**The task**
Every line of the records below from the line with "The width and" up to and including the line with "Click the hamburger" must be reproduced exactly, and no line outside that range.

**Given data**
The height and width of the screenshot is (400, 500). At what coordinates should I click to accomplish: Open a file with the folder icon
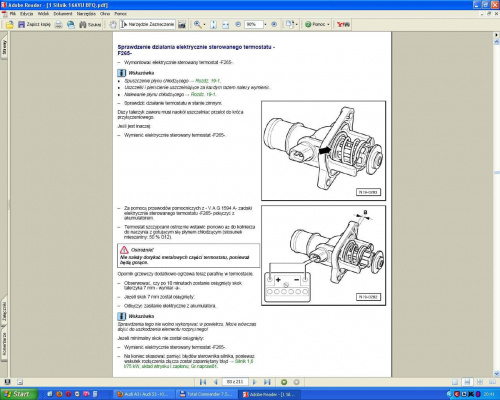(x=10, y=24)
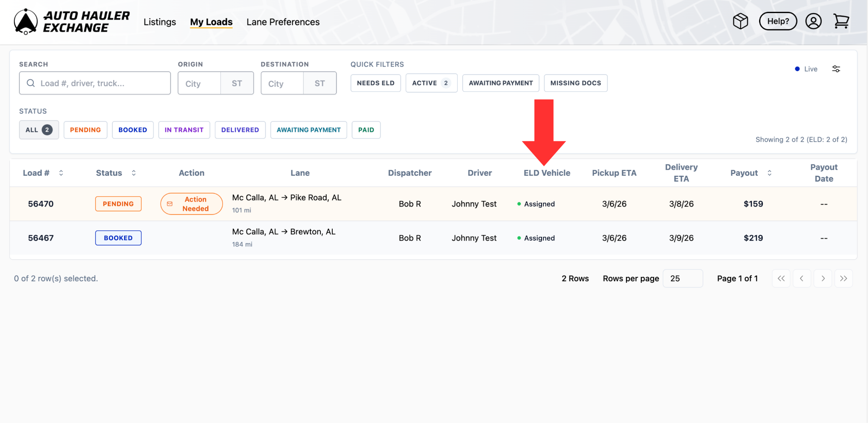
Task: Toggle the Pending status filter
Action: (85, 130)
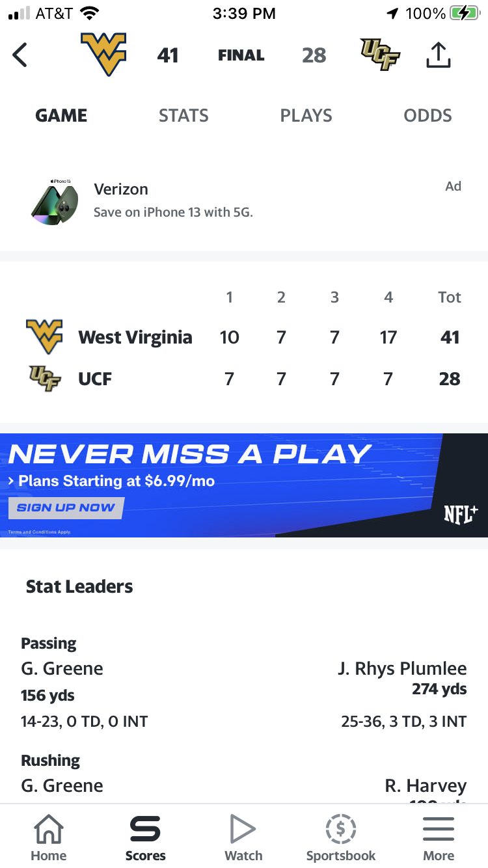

--

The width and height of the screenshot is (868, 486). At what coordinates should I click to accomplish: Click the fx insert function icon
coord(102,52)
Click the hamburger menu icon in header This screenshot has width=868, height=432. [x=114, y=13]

**Solution to the exercise**
The width and height of the screenshot is (868, 486). At what coordinates should I click to accomplish: Click the fx insert function icon
coord(102,52)
Click the hamburger menu icon in header This screenshot has width=868, height=432. [x=114, y=13]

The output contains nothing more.